Disaster recovery is about preparing for those disaster that can happen to the data center.

RPO: Recovery point objective. How often do you run backups. How far can you go back just before the data loss. "How much data did you lose just before the disaster". It will be measure in terms of time, the lower the better, that means that you basically lose little to no data.

RTO: Recovery time object. How long will it take you recover from the disaster. How much downtime after the disaster. Again also in time the lower the better.

Disaster recovery strategies

All these strategies will have different RPO and RTO and different cost.

Backup and restore

High RPO!

You make regular backups basically to the cloud, then when disaster strikes then you can just restore from the snapshot for RDS, or EBS.
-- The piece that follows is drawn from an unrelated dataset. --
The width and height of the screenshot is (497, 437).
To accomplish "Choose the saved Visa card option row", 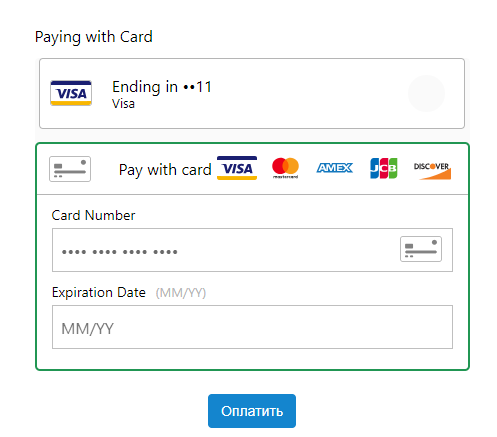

This is cheap and the only cost is storing the backups, and high RPO and high RTO.

Pilot light

A small version of the app is always running in the cloud. The useful and critical application.

Faster backup and restore since the critical system are already up. Then you just have to spin up the other non-core systems on the fly.

Lower RPO and RTO, but a little bit more expensive.

Warm standby

A full replication of the system but is scaled down. When disaster strikes then you scale it up.

Way faster RTO, and lower RPO but you are spending more now.

Multi Site / Hot Site Approach

You have basically a full replication not scaled down running concurrently on the cloud environment ready to go.

Very fast RTO and low RPO, his is the most expensive.

All AWS Multi Region

Deploy everything to the cloud to multiple regions, when one region is down just failover to the other.

Recovery tips

Backup do EBS snapshots, RDS automated backups. Push those snapshots and backup to S3.

High availability, use Route 53 to automatic migrate DNS from region to region.

RDS multi-AZ.